- _Your instructions_: The required result is an exact copy of the lines from the one containing "Task: Open Statistiken" to the last line of the records, both ends included, without pictures.

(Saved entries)
Start of Block

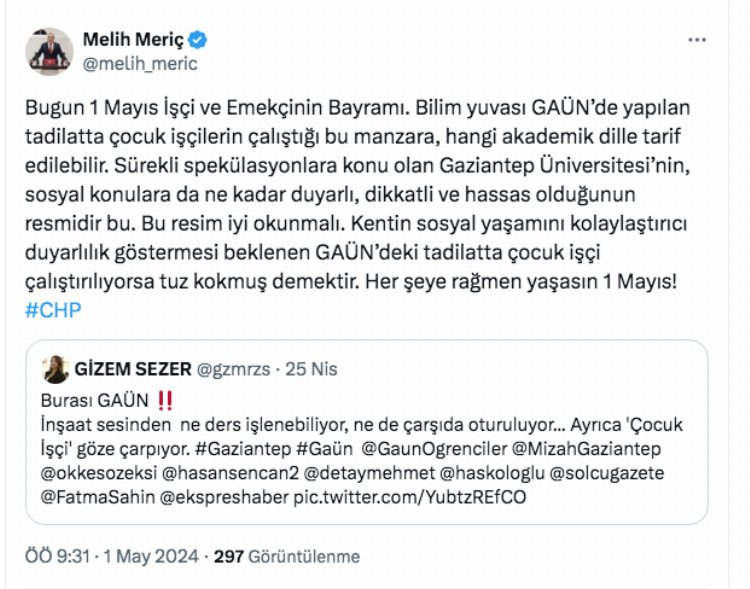The image size is (750, 589).
Task: Open the @GaunOgrenciler mention
Action: (x=434, y=449)
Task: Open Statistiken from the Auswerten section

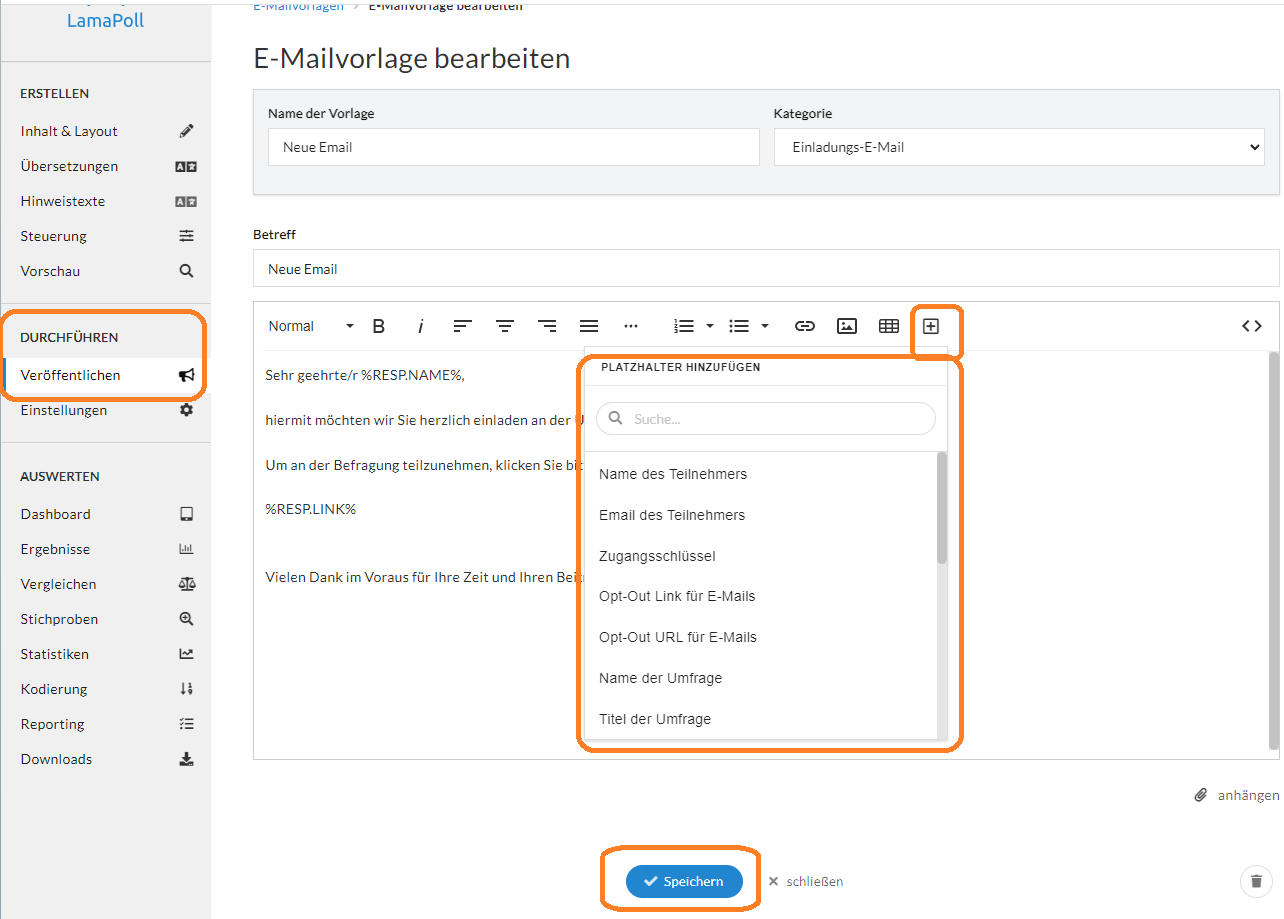Action: pos(56,653)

End of Block

- _Task result_:
Task: Open Statistiken from the Auswerten section

Action: pos(56,653)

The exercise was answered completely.